PROMPT
Excerpt from the entries below: please repeat exactly the lines from the one containing "Viewport: 955px width, 416px" through the last one, both ends included, with no pictures.

(Collected data entries)
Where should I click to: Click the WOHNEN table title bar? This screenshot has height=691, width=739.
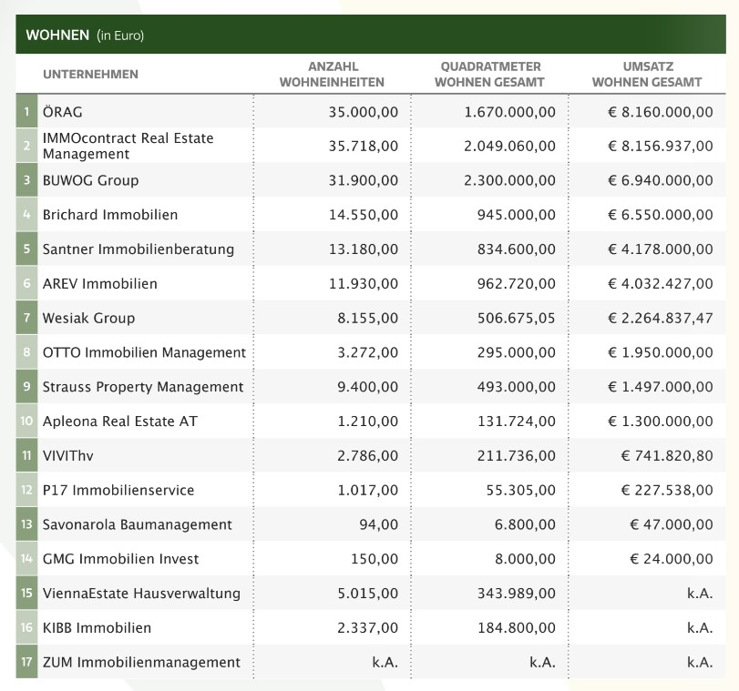[x=369, y=36]
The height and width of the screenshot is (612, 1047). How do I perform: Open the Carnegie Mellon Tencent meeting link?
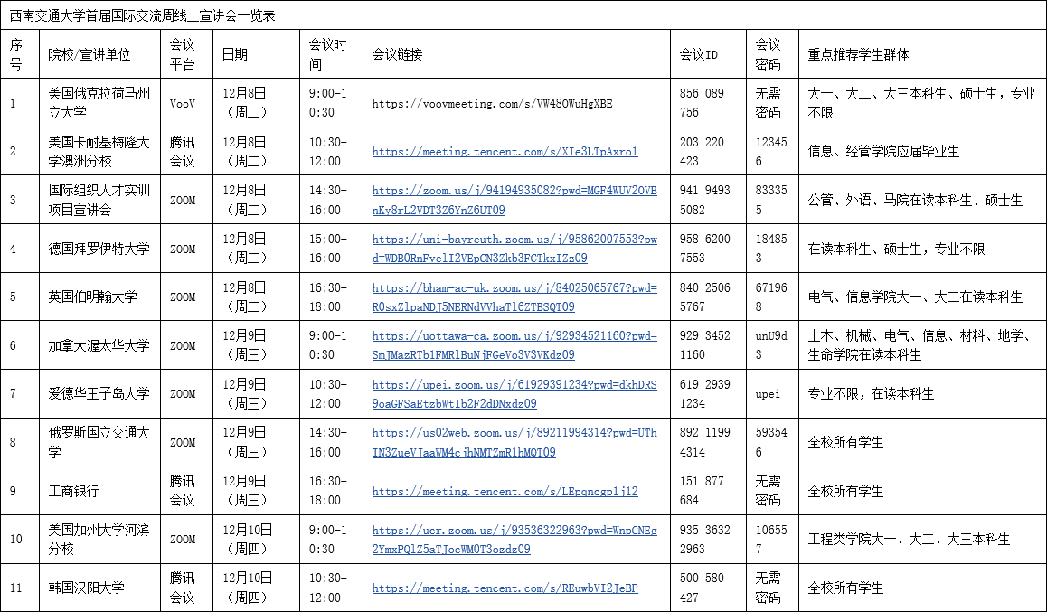pos(505,152)
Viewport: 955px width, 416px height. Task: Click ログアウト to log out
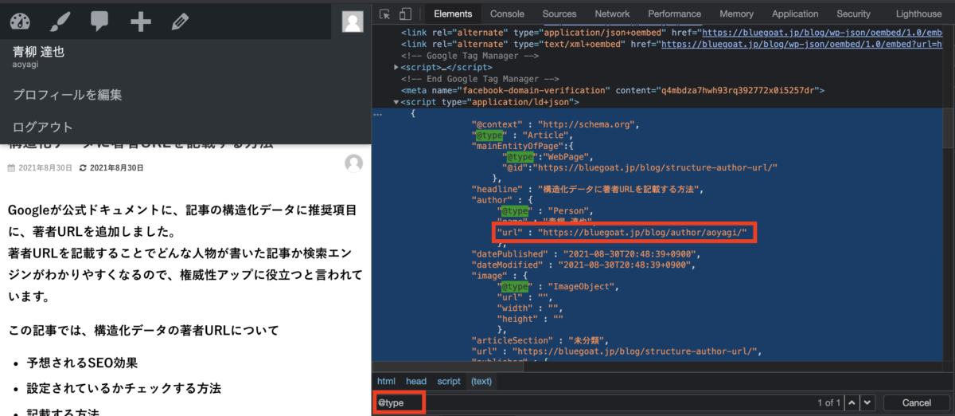click(x=42, y=128)
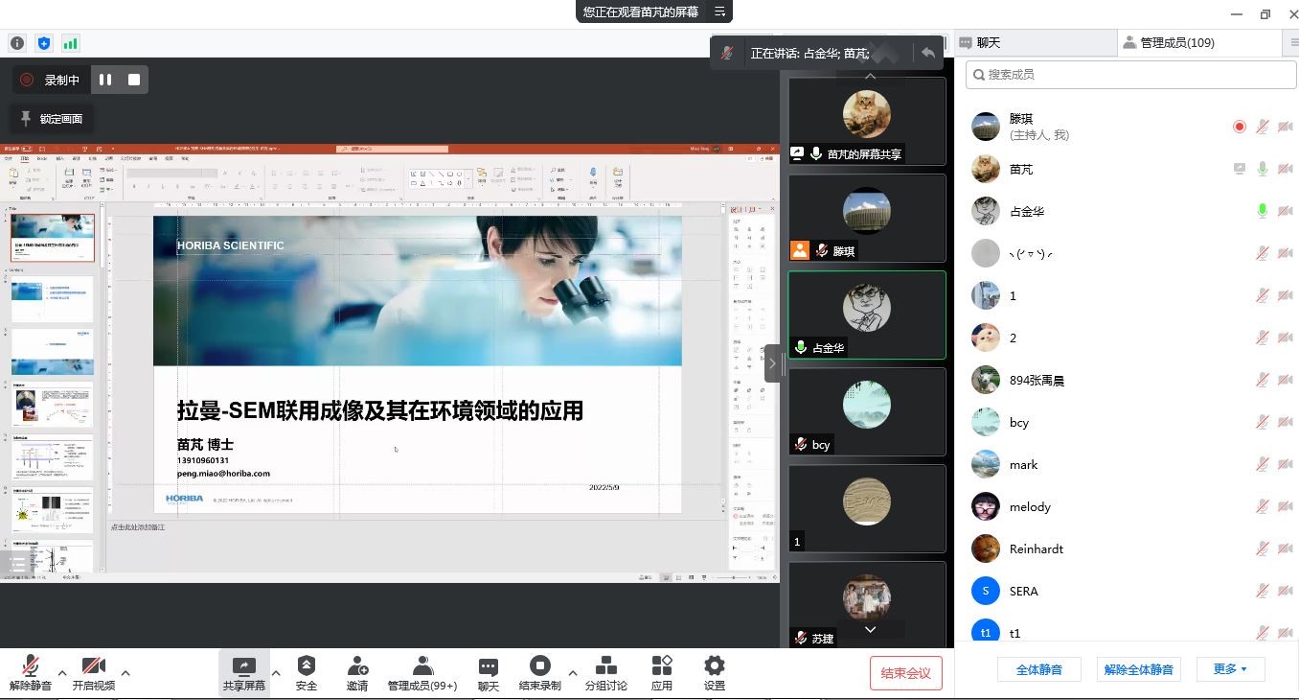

ANSWER TO THE EXERCISE
Viewport: 955px width, 416px height. Task: Click ログアウト to log out
click(x=42, y=128)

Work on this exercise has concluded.